This week our brothers and sisters in Christ who are Southern Baptist debated yet again if women would be called as pastors and elders. In recent months our fellow Christians in the Methodist tradition have wrestled with whether those who are LGBTQ can be called by God to serve the church.

In scripture, God so often called the least likely candidates to speak out and offer their lives in sacrificial service. Moses, a known fugitive who had committed murder. Mary, an unwed mother. Paul, an ardent persecutor of Christians, just for starters. My own sense of call was so subtle and yet so persistent that I finally just couldn’t deny God’s claim on me any longer, so I relented and went to seminary.

Often, I see God claiming you. God calls folks to a purpose/vocation in life. A man with a demanding business career and heavy family responsibilities feels compelled to make it to choir practice every Wednesday and to sing on Sunday morning to usher others into God’s holy presence. A middle-aged couple called to marriage and a lifelong mutual love, though there are bumps along the road. A young doctor under a mountain of student debt who feels pulled to spend a week in Nicaragua attending to the poorest patients in the Western hemisphere. A gay couple called to be parents. God’s Spirit often fails to make an appointment.

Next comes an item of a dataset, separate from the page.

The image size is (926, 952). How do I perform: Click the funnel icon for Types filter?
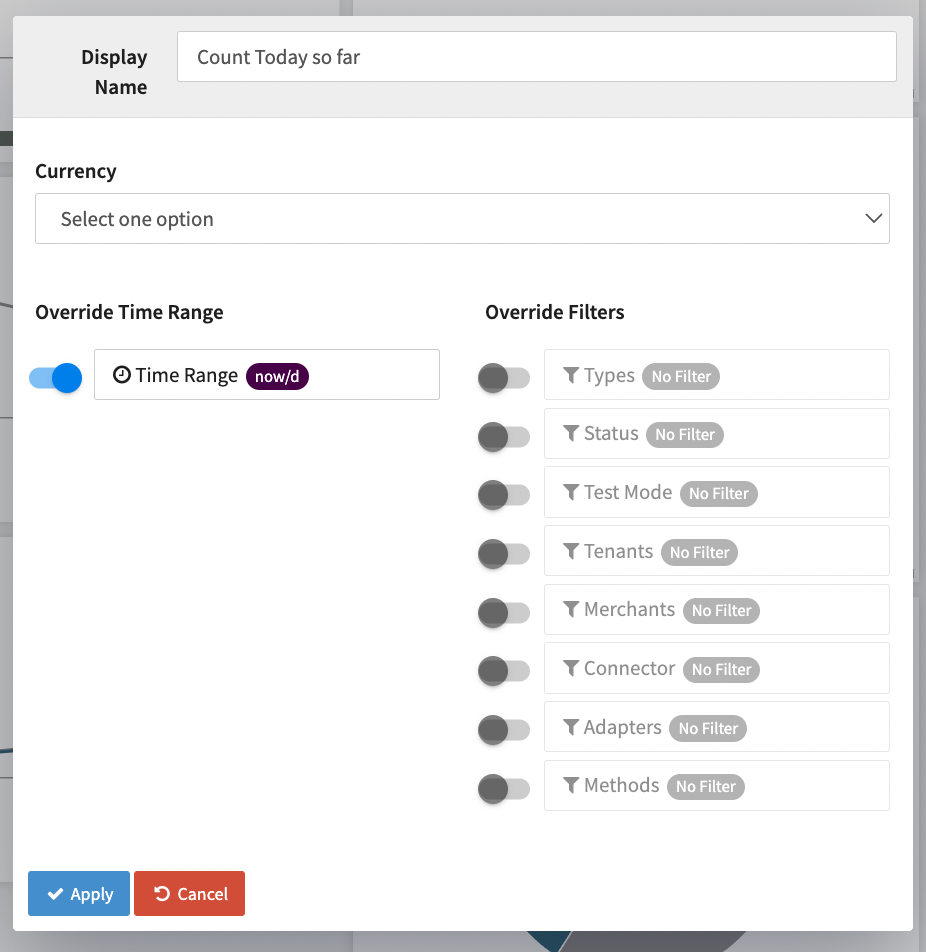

Can you really exclude any category of human beings from God’s spiritual claim? Can we really regulate the work of the Spirit? I do understand that we need community accountability and standards. But I don’t understand blocking out a whole swath of God’s people as unable to hear God’s call to speak on behalf of God, to represent God’s compassionate love. Why would God create humans in God’s own image and then exclude some from serving?

Frederick Buechner once wrote: “The place God calls you to is the place where your deep hunger and the world’s deep need meet”. What is that place for you?

This month is Pride Month and over the years Christians have had various ways to use the word pride, sometimes negative and sometimes positive. I prefer the word joy or gratitude over pride. But I am a bit proud of, or at least grateful for, the opportunity of being part of a faith community like ours where we do not dare place limits on God’s ability to claim folks as God’s agents of grace.